There are four different service options on Iyonada Monogatari, each paired with a different dining experience: one morning service from Matsuyama to Iyo-Ozu, two lunch services (Iyo-Ozu to Matsuyama and Matsuyama to Yawatahama), and one dessert service from Yawatahama to Matsuyama. I chose the morning option, as I planned to explore Iyo-Ozu afterward. The train consists of three uniquely designed cars: Car 1 is geared toward couples with paired seating, Car 3 is arranged for larger groups, and Car 2—where I was seated—comfortably accommodates solo travellers and couples.

Each car has its own design details, and one of the first things I noticed was the lighting shaped like mandarins. Citrus, especially mikan, is strongly associated with Ehime Prefecture, and that theme runs throughout the train. Plush mascots shaped like mandarins are placed around the cars, adding a playful touch. At my seat, I found an information brochure about the train along with an actual mikan. My seat faced directly toward the window, which meant I didn’t have to twist or lean to enjoy the scenery as we rolled along the coast.

Although the weather wasn’t ideal that day, the experience was still special. Many of the towns, villages, and even small stations along the route had locals gathered to welcome the train. People waved enthusiastically, some dressed up, others holding handmade signs. It was heartwarming to see how this train connects communities along the coast and how much pride the locals take in it.

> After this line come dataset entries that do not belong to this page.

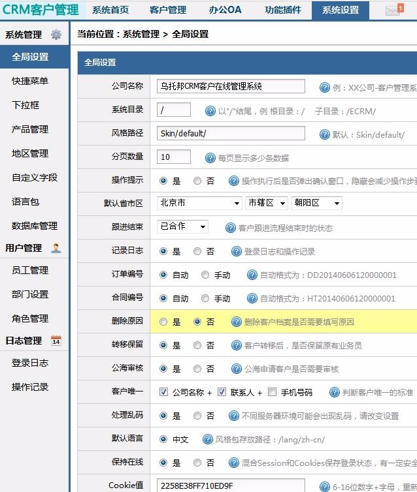This screenshot has height=492, width=417.
Task: Click the gear icon beside 系统管理
Action: pyautogui.click(x=56, y=35)
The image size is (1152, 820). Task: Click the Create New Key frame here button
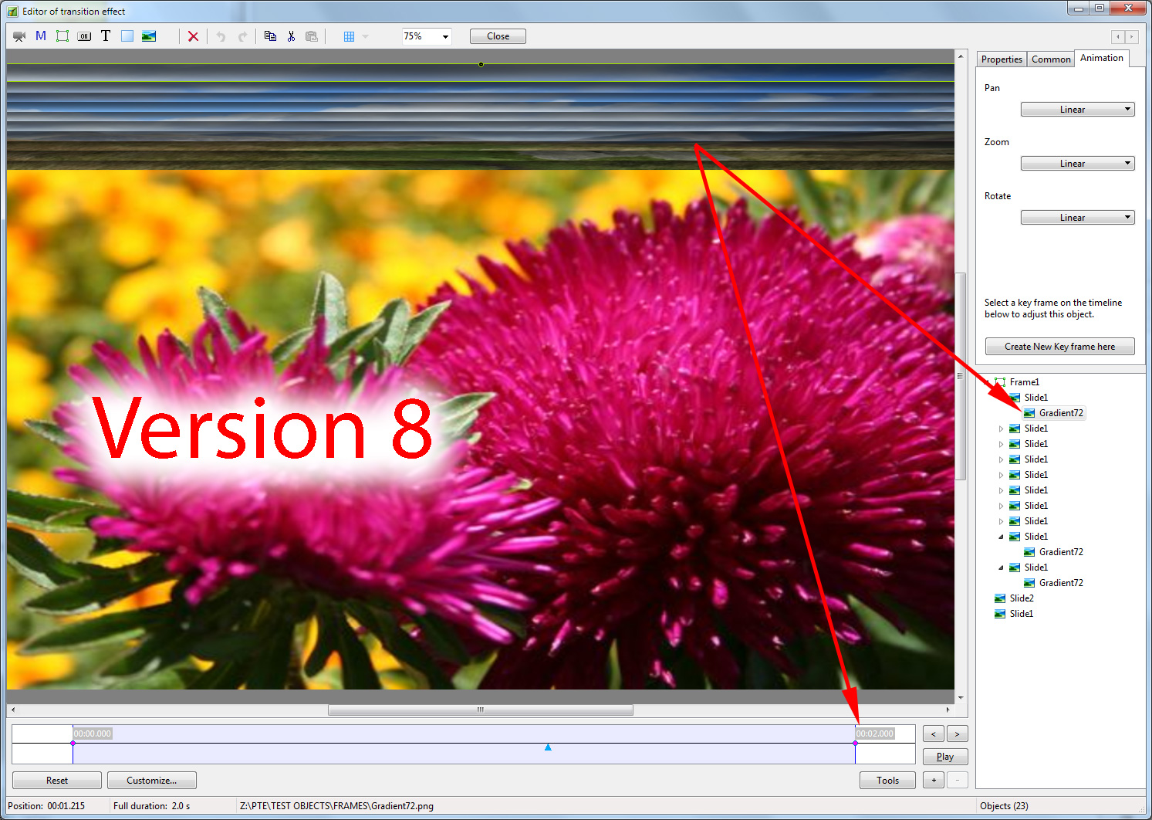(x=1059, y=347)
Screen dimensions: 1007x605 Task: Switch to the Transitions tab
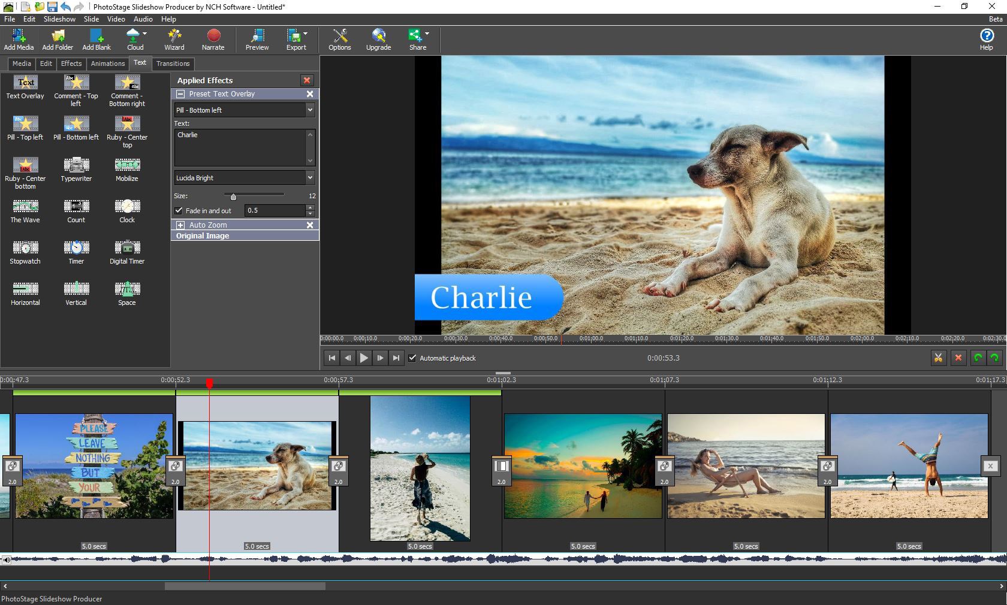click(173, 63)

While breakfast made with locally sourced ingredients is available on board, I opted for a simpler dessert and coffee instead. After finishing that, I turned my attention to the mikan. I noticed my seat neighbours expertly peeling theirs so the skin came off in one perfect piece. I tried to imitate them—with little success. I eventually managed to eat it, albeit inelegantly. Later, I learned from my Japanese teacher that peeling a mikan neatly in one piece is often taught from a young age and considered good manners. I unknowingly committed a small cultural faux pas, but at least the mikan was delicious.

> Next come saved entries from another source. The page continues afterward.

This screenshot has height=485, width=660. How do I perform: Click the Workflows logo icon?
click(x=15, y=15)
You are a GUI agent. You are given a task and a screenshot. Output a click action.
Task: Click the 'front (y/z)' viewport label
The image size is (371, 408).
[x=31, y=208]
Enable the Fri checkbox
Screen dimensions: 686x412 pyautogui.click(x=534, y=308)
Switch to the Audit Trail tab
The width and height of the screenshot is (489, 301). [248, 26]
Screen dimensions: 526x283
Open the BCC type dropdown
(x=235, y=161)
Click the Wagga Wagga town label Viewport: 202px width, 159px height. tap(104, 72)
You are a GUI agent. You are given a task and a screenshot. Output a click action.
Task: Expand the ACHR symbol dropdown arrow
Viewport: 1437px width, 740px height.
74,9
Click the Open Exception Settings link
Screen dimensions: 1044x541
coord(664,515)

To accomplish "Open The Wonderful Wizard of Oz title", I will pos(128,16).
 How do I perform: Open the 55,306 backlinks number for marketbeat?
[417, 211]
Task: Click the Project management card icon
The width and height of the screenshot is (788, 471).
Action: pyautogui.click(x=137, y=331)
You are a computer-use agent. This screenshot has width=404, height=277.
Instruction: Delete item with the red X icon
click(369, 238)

One of the highlights of the journey was the stop at Shimonada Station. The train stops here for about 11 minutes, allowing passengers to step off and take photos. This tiny station is famous for its single platform sitting right next to the sea and is widely considered one of the most photogenic stations in Ehime Prefecture. It’s especially well known as a sunset spot, where sea, train, and platform come together in a simple but striking scene. I explored the station, took photos from every angle, and even collected a station stamp. The train staff kindly offered to take photos of passengers with the train, and I happily accepted.

Just outside the station is a uniquely slanted bench known as the “love bench.” Its design causes people sitting on it to slowly slide toward the centre, bringing them closer together—a small but charming detail. Soon after, we reboarded the train and continued toward Iyo-Ozu. As the journey wound down, I simply sat back and enjoyed the countryside scenery passing by. While clearer skies would have made the views even better, the experience itself was still memorable and lived up to its reputation.

Background

Iyonada Monogatari (伊予灘ものがたり) was introduced as part of JR Shikoku’s efforts to revitalize regional travel and promote slower, more scenic journeys through rural areas. Running along the Iyo Sea coast, the train highlights Ehime Prefecture’s maritime culture, local cuisine, and strong community ties. Its design emphasizes regional identity, from the mikan-themed décor to menus created with locally sourced ingredients. Over the years, it has become one of Shikoku’s most sought-after sightseeing trains, often selling out well in advance.

Getting There

Iyonada Monogatari departs from Matsuyama Station, which is easily accessible via JR lines and limited express services within Shikoku. Reservations are required, and tickets can be purchased at staffed JR Shikoku counters. Since the train mainly operates on weekends, it’s important to confirm schedules in advance when planning your trip.

Route Overview

Train: Matsuyama Station (松山駅) → Iyo-Ozu Station (伊予大洲駅)

Duration: 2 hr 2 min (1 stop)

Route note: Reservation required. The train mainly runs on weekends, always check the schedule before planning your trip.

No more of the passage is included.